Ces images sont réellement impressionnantes et elles sont là tous les jours. Le secteur les sous-utilise parce qu'elles paraissent évidentes de l'intérieur, et ce qui est évident de l'intérieur est souvent extraordinaire de l'extérieur.
La seule condition est que cela paraisse réel et non institutionnel. Un survol de drone sur une musique est un économiseur d'écran. La même grue filmée du sol, avec le bruit laissé dedans, est un endroit où des gens travaillent.
Le passage de relais, que personne ne filme
Toute opération logistique est une chaîne de moments où la responsabilité passe d'une partie à une autre: le plombage, le scan, la signature, le chauffeur qui vérifie un document, un conteneur qui se pose.
Ces moments sont le produit lui-même. Ils sont courts, précis et faciles à enregistrer, et c'est ce que le secteur a de plus proche d'une image de ce qu'il vend.
La nuit, qui est la meilleure heure de la journée
Une grande partie de ce travail se fait après la tombée du jour, et c'est là que les images cessent de ressembler à une brochure. La lumière orangée sur un quai mouillé, un chariot élévateur qui se déplace sous les projecteurs, une cabine de camion éclairée de l'intérieur.
C'est aussi le moment où le site est plus vide de visiteurs et plus facile à parcourir. Demandez une visite de nuit plutôt qu'une visite de jour et vous rentrerez avec une matière que personne d'autre du secteur ne possède.

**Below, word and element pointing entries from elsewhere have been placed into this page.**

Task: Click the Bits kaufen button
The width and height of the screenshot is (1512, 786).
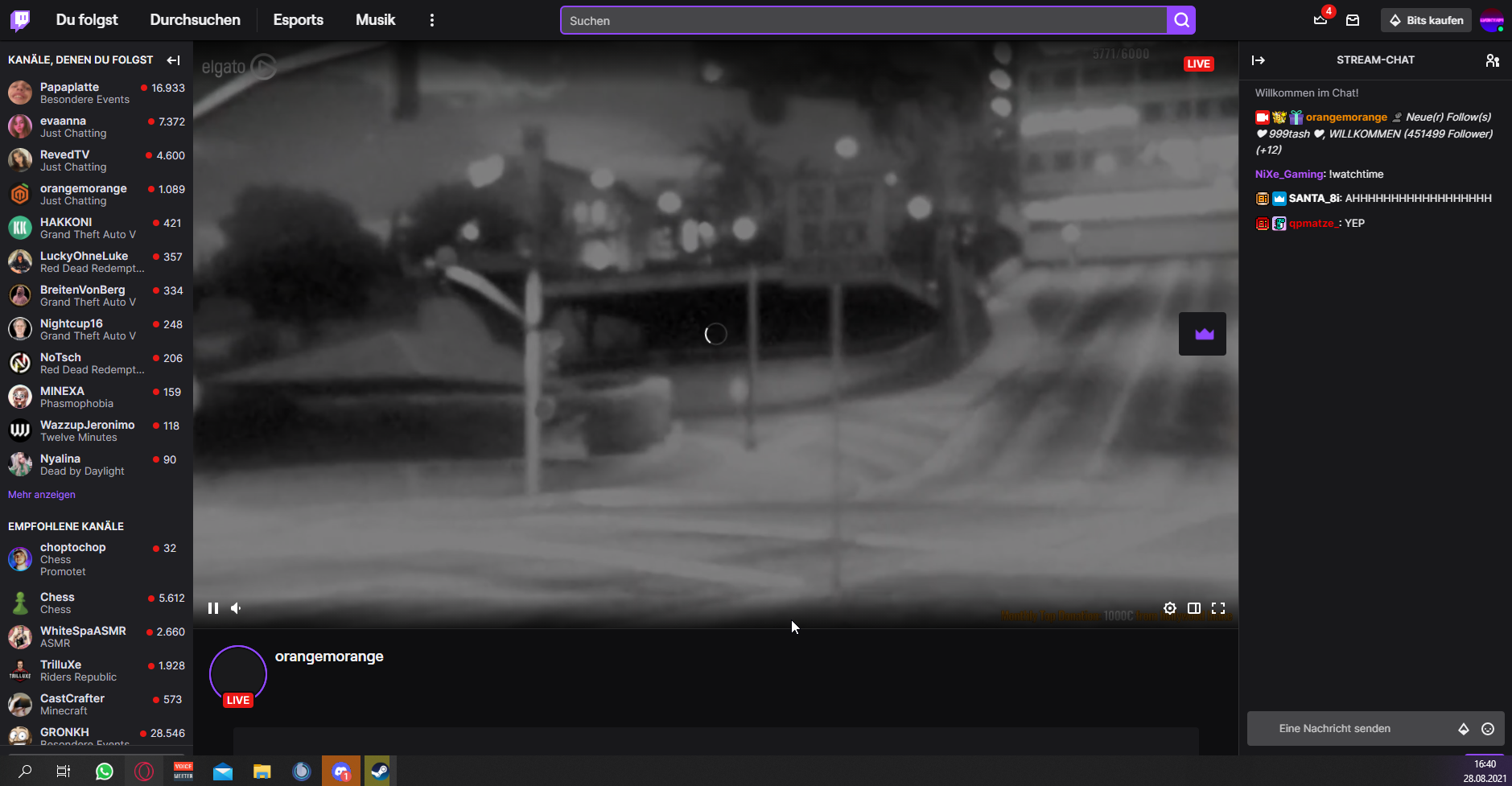Action: [1426, 20]
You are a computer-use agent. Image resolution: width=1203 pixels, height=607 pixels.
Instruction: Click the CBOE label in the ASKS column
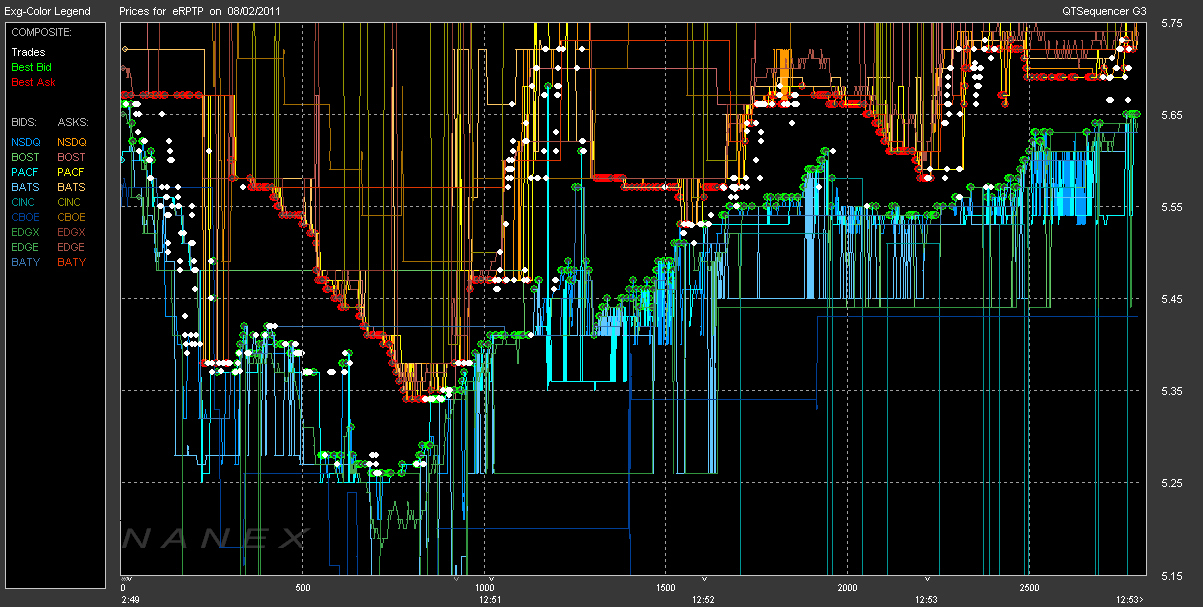pos(71,217)
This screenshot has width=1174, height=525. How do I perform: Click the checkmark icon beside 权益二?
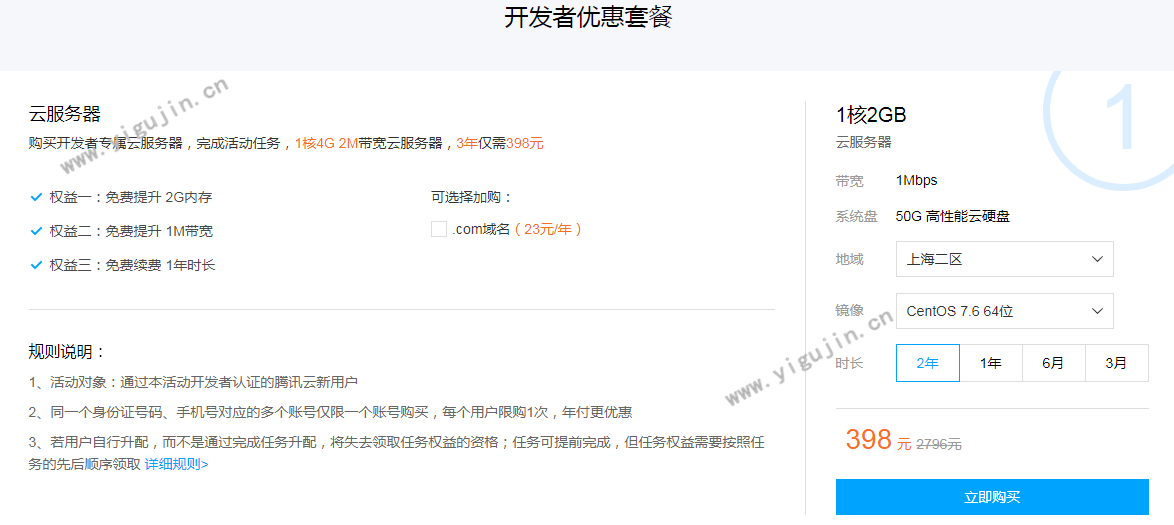(36, 231)
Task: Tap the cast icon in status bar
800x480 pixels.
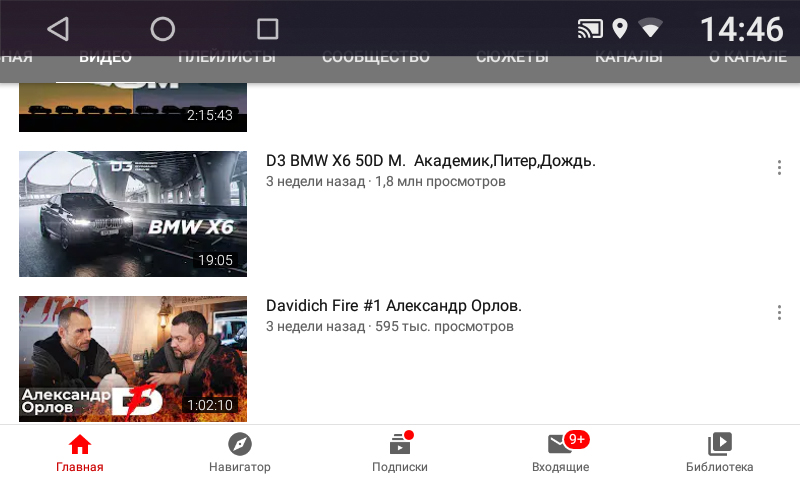Action: (590, 29)
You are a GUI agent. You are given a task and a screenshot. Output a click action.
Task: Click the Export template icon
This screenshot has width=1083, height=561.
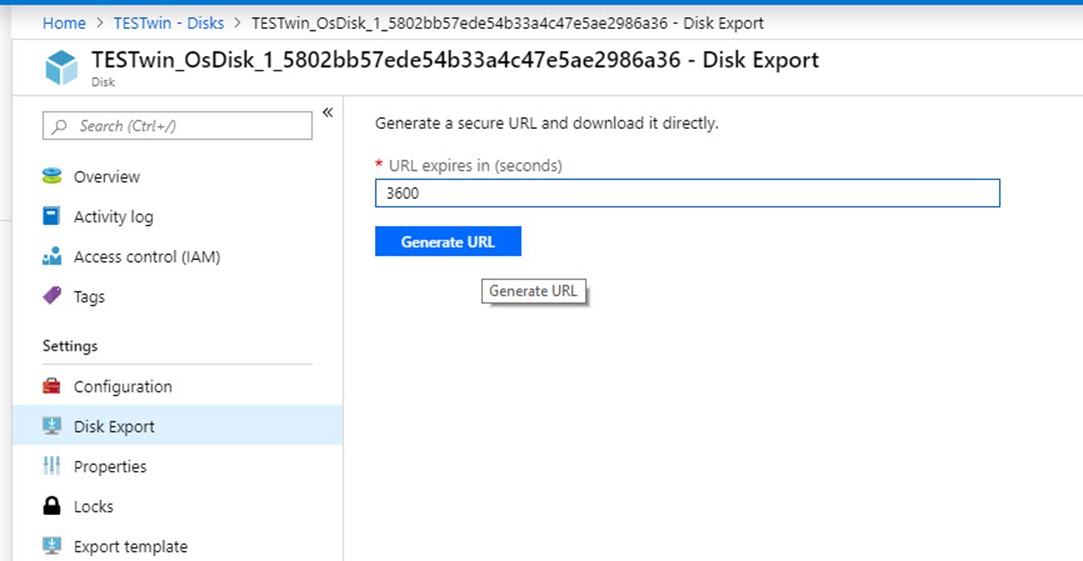point(52,546)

Ce que le public décide vraiment
Un chargeur qui choisit un partenaire ne compare pas des services sur le papier, où ils se ressemblent tous. Il décide qui il pourra joindre à onze heures du soir quand quelque chose ira mal.
Le contenu le plus précieux de ce vertical est donc la personne. Deux minutes du responsable d'exploitation qui explique ce qui se passe quand un navire a du retard font davantage que n'importe quel film de capacités, parce qu'elles répondent à la question qui empêche réellement un acheteur logistique de dormir.

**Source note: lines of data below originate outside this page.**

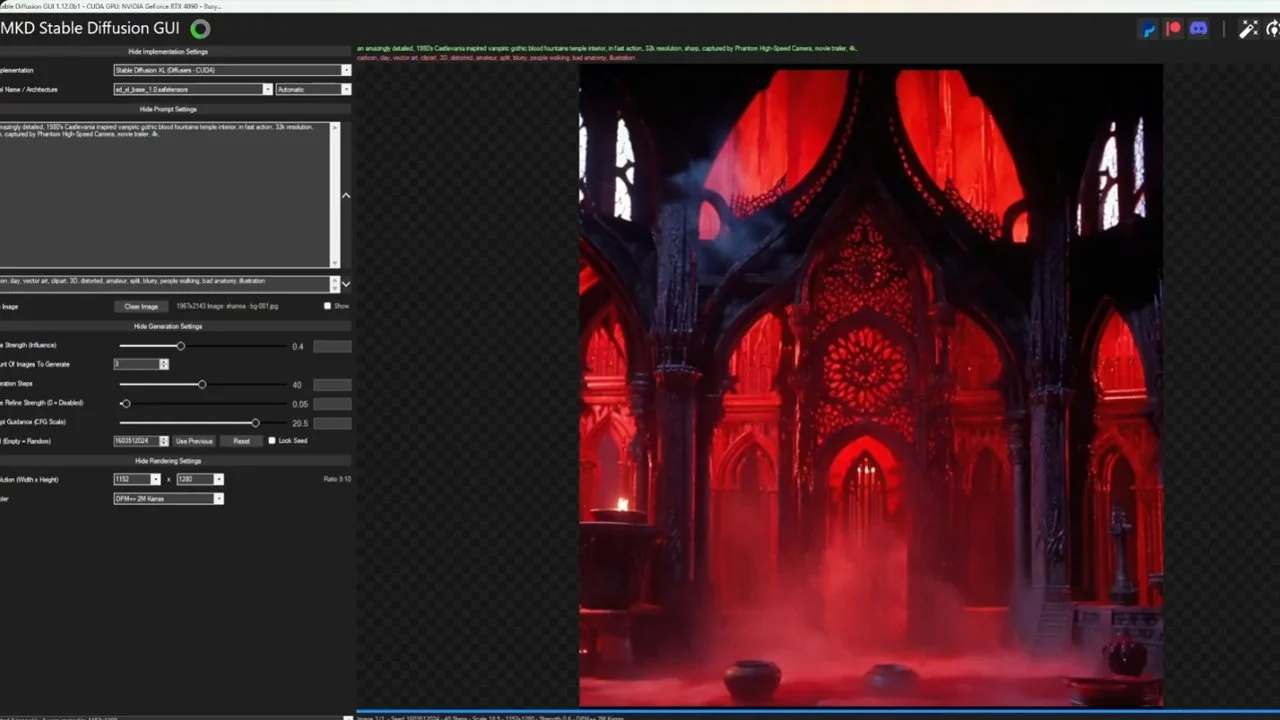Click the Use Previous seed button
This screenshot has width=1280, height=720.
coord(194,441)
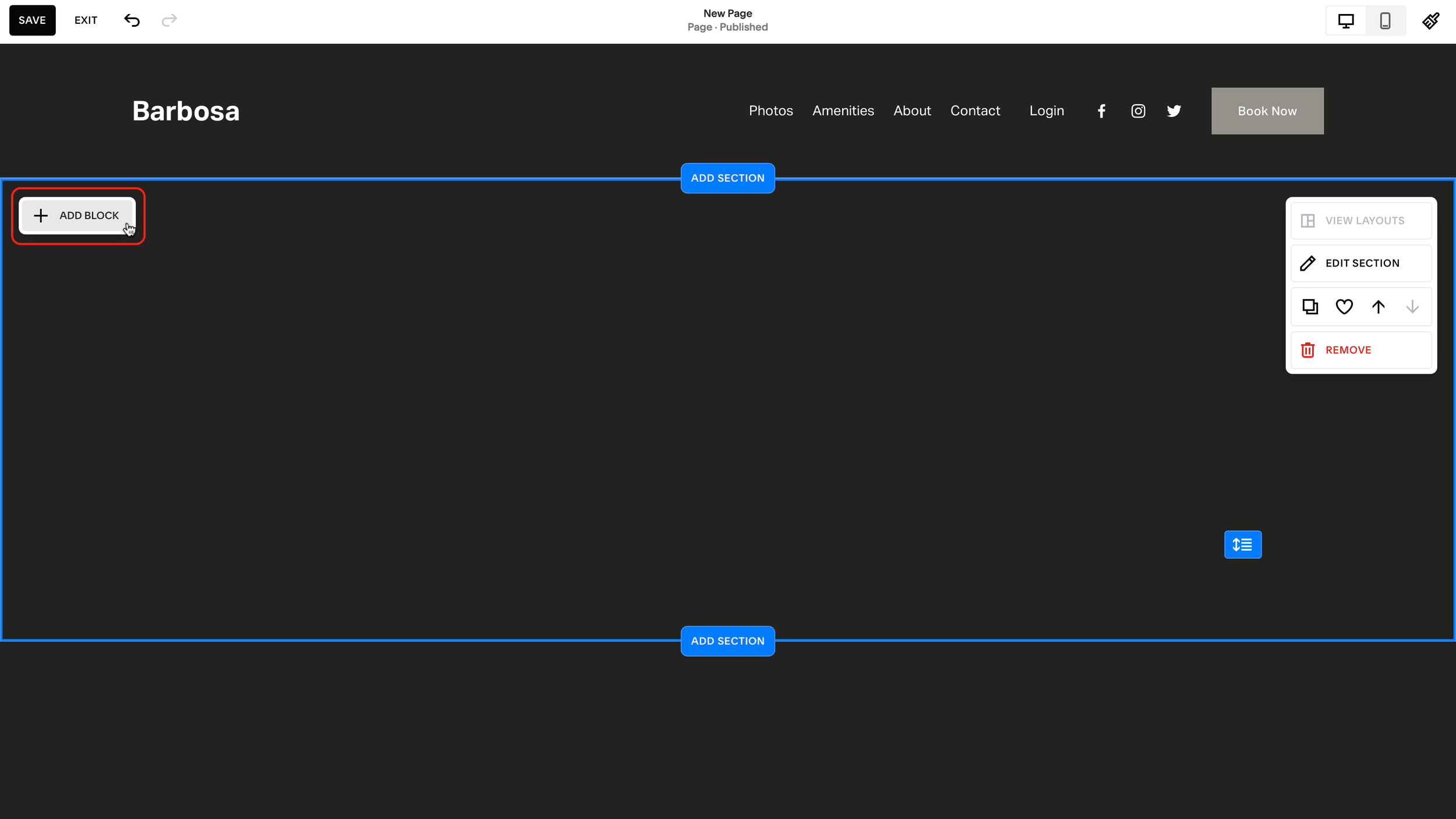Select Edit Section menu entry

pos(1361,263)
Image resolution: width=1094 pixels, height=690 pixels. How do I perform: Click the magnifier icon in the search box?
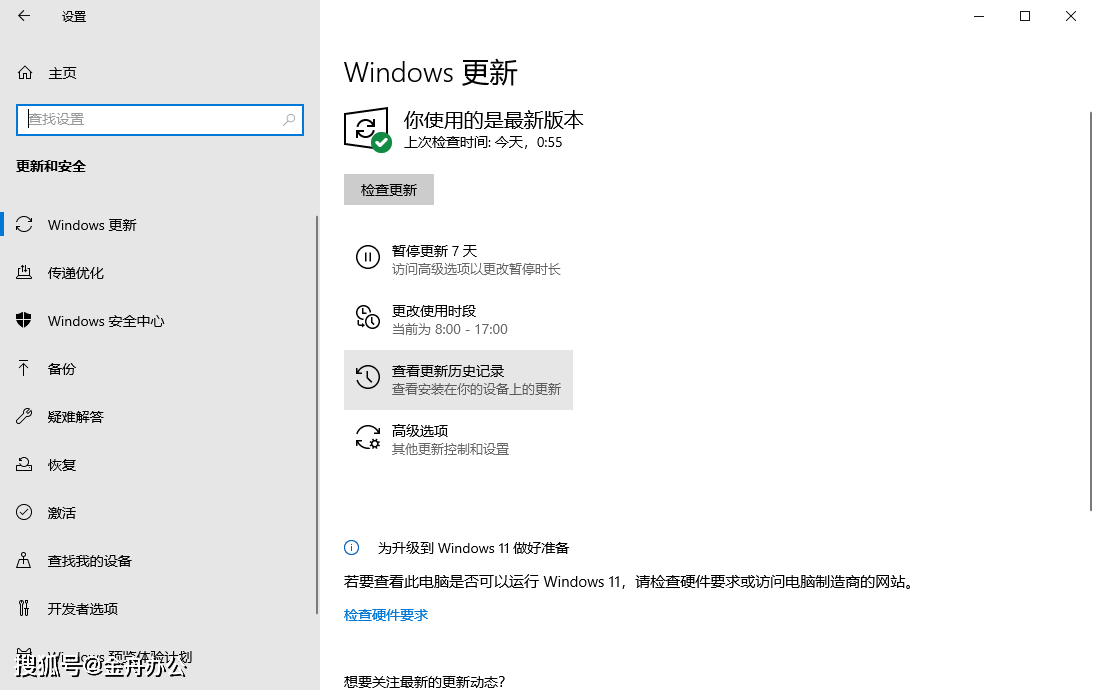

| Ce que le secteur publie d'habitude | Ce que l'acheteur veut voir |
|---|---|
| Un plan de drone sur une musique | Le quai au rythme du travail, avec le son |
| Des chiffres de capacité | Un passage de relais, filmé de bout en bout |
| Un entrepôt vide | L'équipe de nuit, et qui la compose |
| Une liste de services | La personne qui répond à onze heures du soir |
| Une mention générique de la douane | Comment une exception est réellement traitée |
La dernière ligne est la plus demandée et la moins publiée. Tout acheteur a déjà eu un envoi qui a mal tourné, et le prestataire qui montre ce qu'il fait dans cette situation parle au seul souvenir qui compte.
Le client de votre client
Il existe un second public que presque personne dans ce secteur n'adresse, et l'atteindre ne coûte rien: le client de votre client.

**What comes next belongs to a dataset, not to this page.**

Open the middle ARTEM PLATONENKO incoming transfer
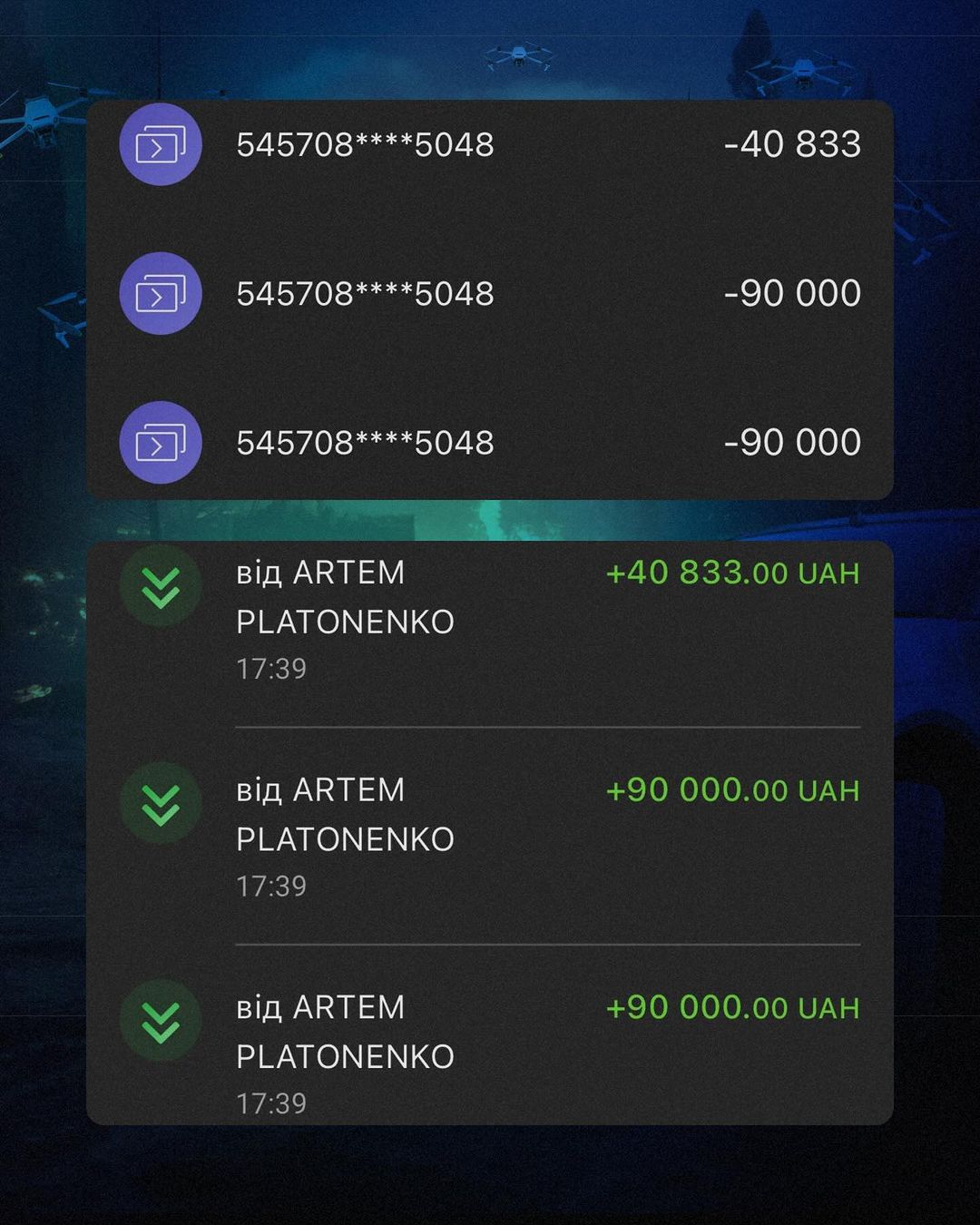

Un détaillant qui attend du stock, une usine qui attend un composant, un chantier qui attend un matériau. Ces gens ne voient jamais la chaîne logistique et ils en subissent les conséquences. Un contenu fait pour eux, et remis à votre client pour qu'il le transfère, fait bien paraître votre client et met votre nom dans une pièce où vous n'êtes jamais invité.
C'est aussi le contenu le plus facile à faire, parce qu'il est explicatif et non promotionnel: où est la marchandise, pourquoi une étape prend le temps qu'elle prend, ce qui se passe ensuite.
Les deux erreurs
Filmer uniquement de jour, alors qu'une grande partie de ce travail se fait la nuit et y est bien plus belle. Et filmer une installation vide parce qu'elle est plus rangée, ce qui retire la seule chose qui rend les images convaincantes, à savoir que des gens y travaillent.